### Work instruction:
The required output is the lines from the one with "You are a computer-use" through the end of the data, repeated verbatim, with no pictures included.

### Data listing:
<<<<

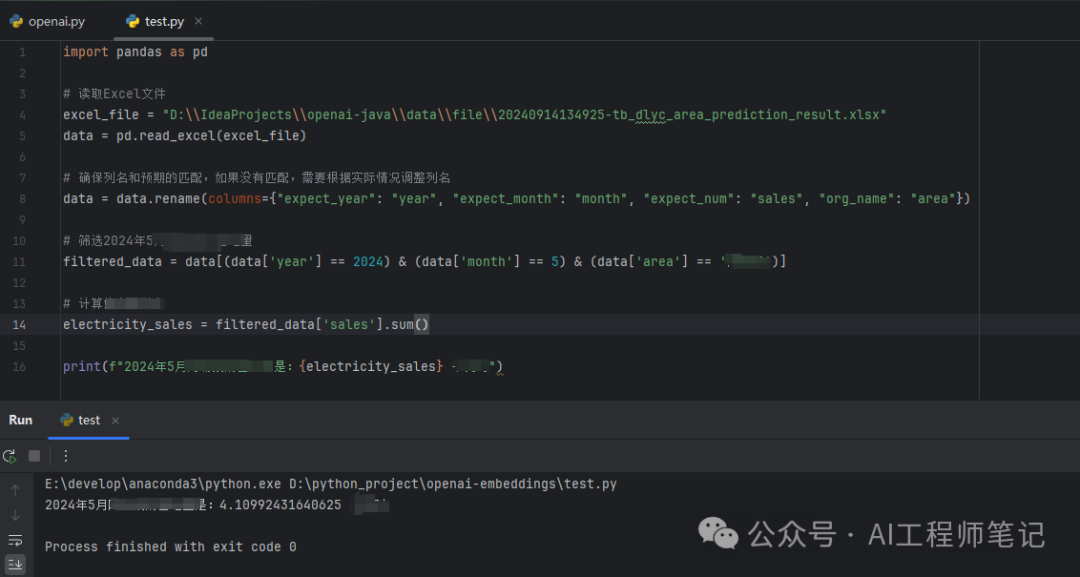This screenshot has width=1080, height=577.
Task: Click the Run tool window label
Action: coord(21,420)
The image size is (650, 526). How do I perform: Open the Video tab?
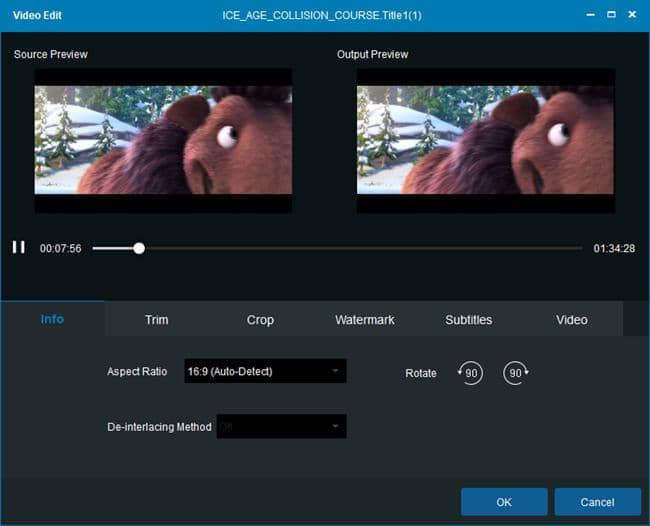pos(572,320)
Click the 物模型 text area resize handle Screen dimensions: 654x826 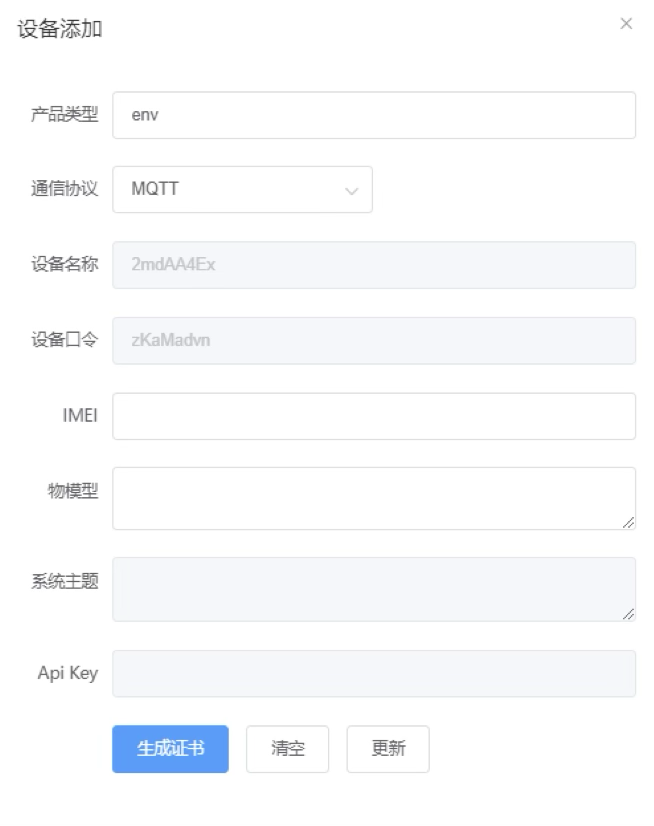click(x=628, y=522)
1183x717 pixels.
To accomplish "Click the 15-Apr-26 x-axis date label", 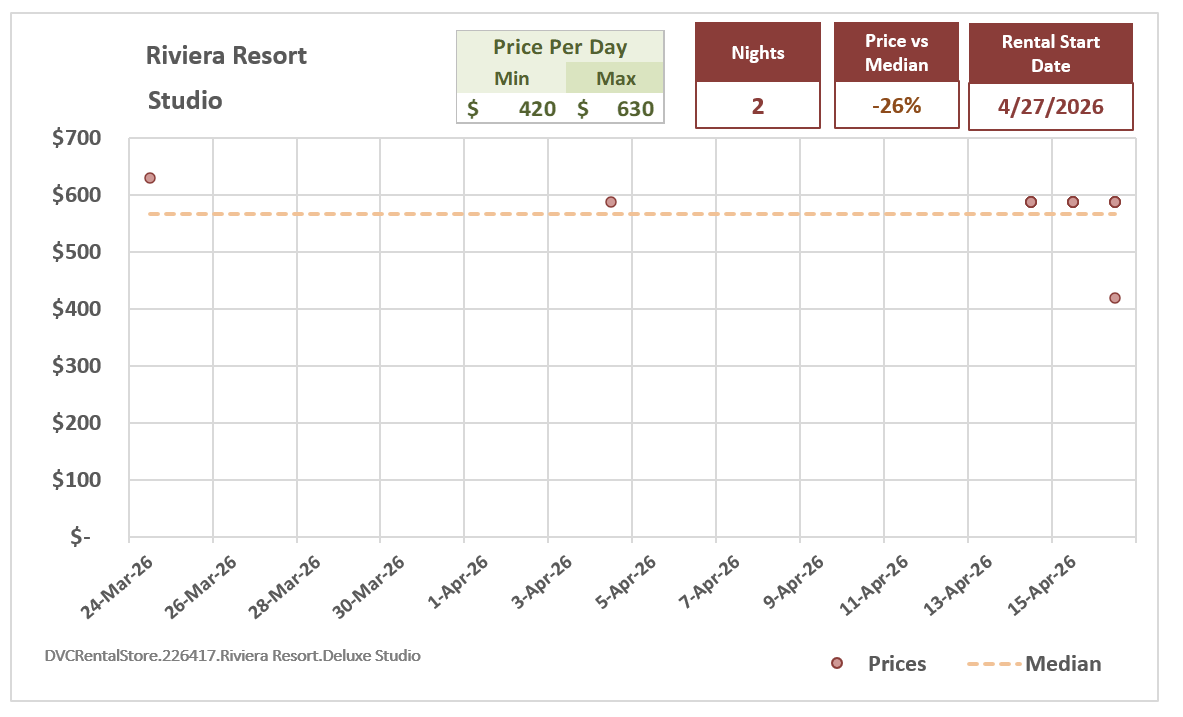I will [1043, 586].
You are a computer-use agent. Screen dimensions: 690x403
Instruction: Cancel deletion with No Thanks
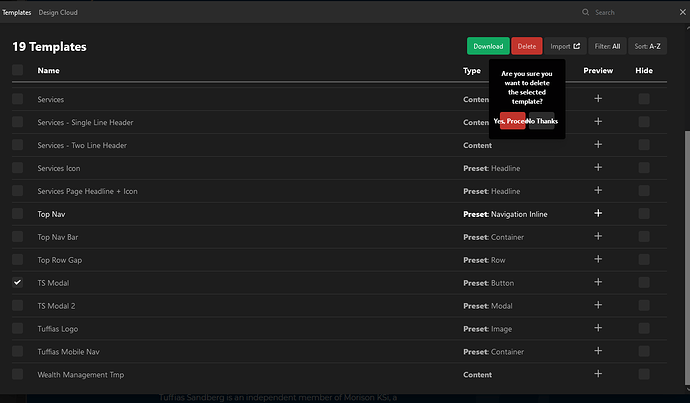(x=542, y=121)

>>>>

### Solution to this exercise:
You are a computer-use agent. Screen dimensions: 690x403
Instruction: Cancel deletion with No Thanks
(x=542, y=121)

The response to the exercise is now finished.